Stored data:

*** Block opens ***

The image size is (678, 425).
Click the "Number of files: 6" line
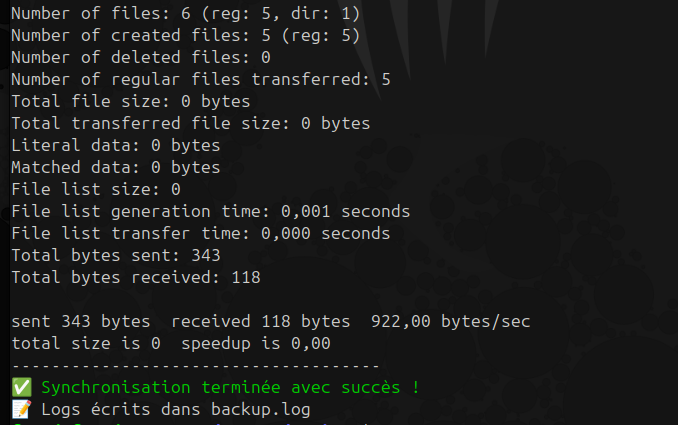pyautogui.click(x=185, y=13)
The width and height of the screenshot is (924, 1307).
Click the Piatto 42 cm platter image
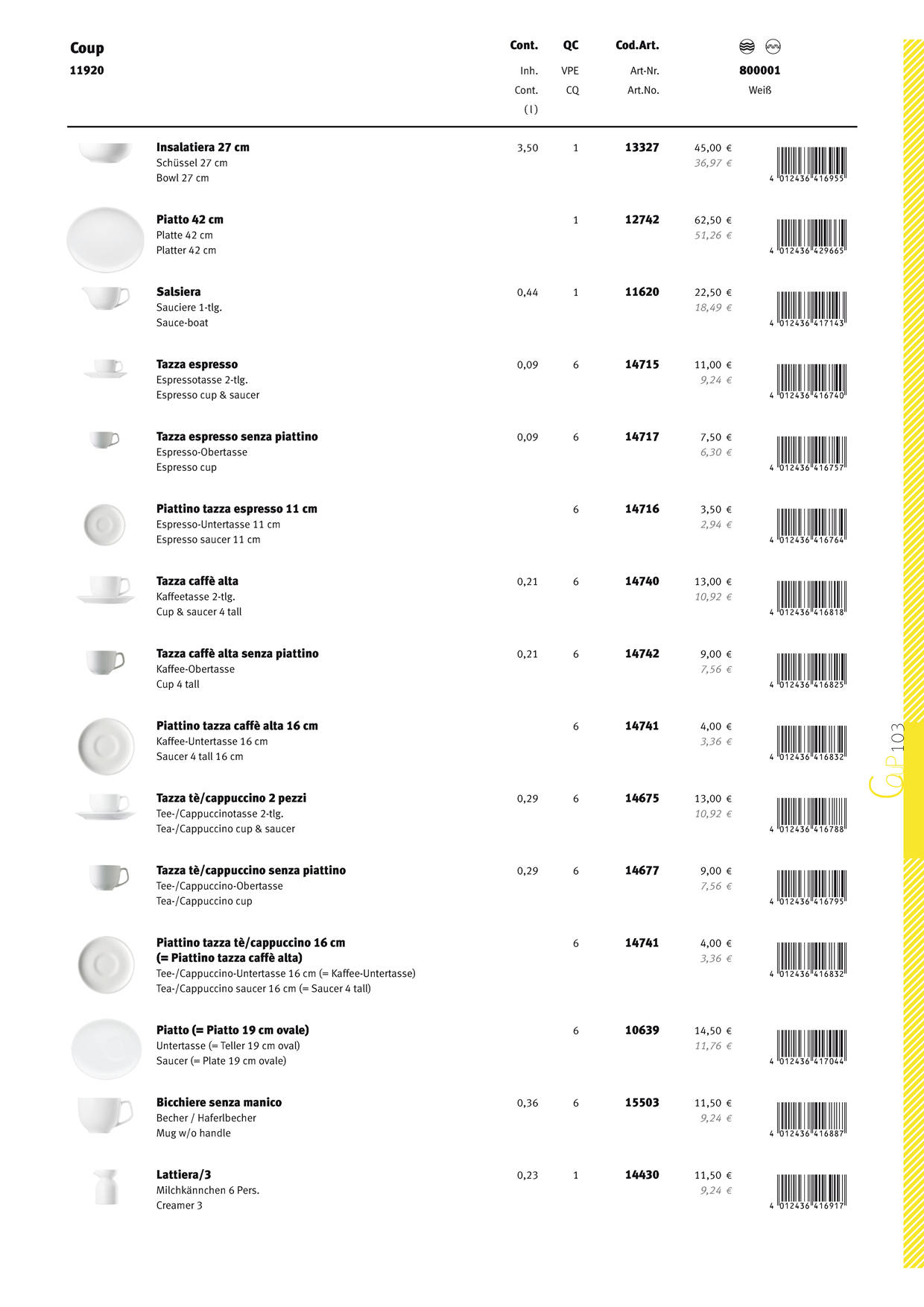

*** Block closes ***

Print the records above verbatim, pictures excluded.

The image size is (678, 425).
Click the "Number of files: 6" line
pyautogui.click(x=185, y=13)
The width and height of the screenshot is (924, 1307).
Click the Piatto 42 cm platter image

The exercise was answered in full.